Detrás de ellos, los guardias gritaban y tocaban los silbatos. La kender no parecía nerviosa ni asustada. En eso, actuaba como un kender normal y corriente.

—Puedo utilizar mi magia —dijo Raistlin—. Pero te costará algo.

—¿Cuánto? —preguntó la kender, frunciendo el entrecejo.

—No estás en situación de regatear —repuso Raistlin fríamente, y le tendió la mano—. Lo coges o lo dejas.

La kender vacilaba, mirándolo con recelo. El sonido de más silbatos y de fuertes pasos sobre el empedrado le ayudó a tomar una decisión. Le dio la mano. Raistlin pronunció las palabras del hechizo y los dos se separaron del suelo y flotaron por encima del muro. Llegaron a la calle que había al otro lado y se posaron en ella con la delicadeza de una pluma.

Tasslehoff habría exclamado y hecho muchos aspavientos, habría querido que le explicase el truco y habría insistido en que Raistlin le hiciera flotar otra vez. Pero esa kender mantuvo la boca cerrada. En cuanto tocaron el suelo, salió disparada como la flecha de un arco.

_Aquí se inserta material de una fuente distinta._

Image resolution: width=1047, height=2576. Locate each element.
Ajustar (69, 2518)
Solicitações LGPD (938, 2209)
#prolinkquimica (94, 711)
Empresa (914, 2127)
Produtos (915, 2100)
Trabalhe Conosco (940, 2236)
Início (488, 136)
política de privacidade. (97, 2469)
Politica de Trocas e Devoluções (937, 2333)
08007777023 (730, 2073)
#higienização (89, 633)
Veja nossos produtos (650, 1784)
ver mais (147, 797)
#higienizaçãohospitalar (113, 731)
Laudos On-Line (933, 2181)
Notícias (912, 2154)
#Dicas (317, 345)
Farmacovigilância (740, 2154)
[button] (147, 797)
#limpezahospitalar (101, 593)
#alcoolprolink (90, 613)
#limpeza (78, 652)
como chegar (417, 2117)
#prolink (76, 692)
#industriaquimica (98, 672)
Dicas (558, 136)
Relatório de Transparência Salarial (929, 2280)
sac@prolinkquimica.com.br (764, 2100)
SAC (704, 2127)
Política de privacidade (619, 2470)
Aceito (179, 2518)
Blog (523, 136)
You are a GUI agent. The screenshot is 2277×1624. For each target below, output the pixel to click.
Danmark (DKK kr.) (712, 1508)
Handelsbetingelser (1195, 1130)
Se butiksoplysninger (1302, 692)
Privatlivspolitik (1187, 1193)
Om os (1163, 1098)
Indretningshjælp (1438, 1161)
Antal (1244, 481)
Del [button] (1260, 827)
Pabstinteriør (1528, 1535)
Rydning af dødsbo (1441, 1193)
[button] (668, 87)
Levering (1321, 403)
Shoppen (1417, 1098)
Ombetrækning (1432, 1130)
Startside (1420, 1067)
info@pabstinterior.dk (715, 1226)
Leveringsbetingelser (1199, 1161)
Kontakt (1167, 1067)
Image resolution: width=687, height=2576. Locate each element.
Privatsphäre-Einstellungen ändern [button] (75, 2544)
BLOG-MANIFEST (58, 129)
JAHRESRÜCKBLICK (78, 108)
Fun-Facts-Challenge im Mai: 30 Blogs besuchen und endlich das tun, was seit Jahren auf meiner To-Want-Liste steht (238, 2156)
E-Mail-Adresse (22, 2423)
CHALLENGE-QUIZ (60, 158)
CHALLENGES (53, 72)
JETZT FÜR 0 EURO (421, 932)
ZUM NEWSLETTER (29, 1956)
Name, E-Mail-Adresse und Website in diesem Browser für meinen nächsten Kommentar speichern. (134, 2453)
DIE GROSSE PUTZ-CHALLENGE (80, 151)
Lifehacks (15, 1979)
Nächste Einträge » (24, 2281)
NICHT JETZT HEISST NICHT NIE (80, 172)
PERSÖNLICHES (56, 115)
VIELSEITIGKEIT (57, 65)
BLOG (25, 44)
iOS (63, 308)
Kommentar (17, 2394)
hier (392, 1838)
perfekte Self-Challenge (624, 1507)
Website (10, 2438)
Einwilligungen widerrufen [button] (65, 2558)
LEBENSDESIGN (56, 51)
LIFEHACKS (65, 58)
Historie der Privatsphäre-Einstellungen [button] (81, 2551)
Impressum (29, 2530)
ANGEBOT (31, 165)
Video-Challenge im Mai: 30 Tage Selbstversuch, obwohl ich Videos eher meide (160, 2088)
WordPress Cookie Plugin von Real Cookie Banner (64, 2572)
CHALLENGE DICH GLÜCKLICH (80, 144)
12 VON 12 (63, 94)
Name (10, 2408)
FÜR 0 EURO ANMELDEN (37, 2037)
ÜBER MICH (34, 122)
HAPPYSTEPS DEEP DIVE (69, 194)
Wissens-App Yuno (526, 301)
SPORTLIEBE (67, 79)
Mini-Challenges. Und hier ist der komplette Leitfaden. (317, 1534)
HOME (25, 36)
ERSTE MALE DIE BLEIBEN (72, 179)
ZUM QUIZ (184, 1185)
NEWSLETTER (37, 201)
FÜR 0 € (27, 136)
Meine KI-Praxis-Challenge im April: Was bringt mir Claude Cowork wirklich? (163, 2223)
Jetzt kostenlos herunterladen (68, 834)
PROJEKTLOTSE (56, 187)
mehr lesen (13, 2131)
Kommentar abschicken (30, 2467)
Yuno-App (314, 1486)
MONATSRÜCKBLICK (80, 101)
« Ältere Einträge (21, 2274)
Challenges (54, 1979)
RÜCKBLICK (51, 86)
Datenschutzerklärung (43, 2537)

Mejor dicho, intentó salir disparada. Raistlin la tenía bien cogida de la mano y, acostumbrado a los trucos de los kenders, no la soltó, ni siquiera cuando ella retorció el brazo y estuvo a punto de romperse la muñeca y dislocarse el hombro.

A juzgar por los sonidos que se oían al otro lado del muro, habían llegado más guardias a la escena del crimen y estaban empezando a organizar la búsqueda del asesino.

—Tienes que pagarme —dijo Raistlin, sin soltar a la kender.

—No tengo dinero.

—No quiero dinero. Quiero información.

—Tampoco tengo —contestó la kender y trató de zafarse de nuevo.

—¿Cómo te llamas?

—A ti qué te importa.

—Mi nombre es Raistlin Majere —le dijo él—. Ahora ya lo sabes. Dime el tuyo. Eso no puede ser tan malo, ¿no?

La kender se lo pensó un momento.

—Supongo que no. Me llamo Marigold Featherwinkle.

Raistlin pensó que, a lo largo de toda la historia de Krynn, seguramente aquél era el nombre más extraño para un asesino a sangre fría.

—Me llaman Mari —añadió la kender—. ¿A ti te llaman Raist?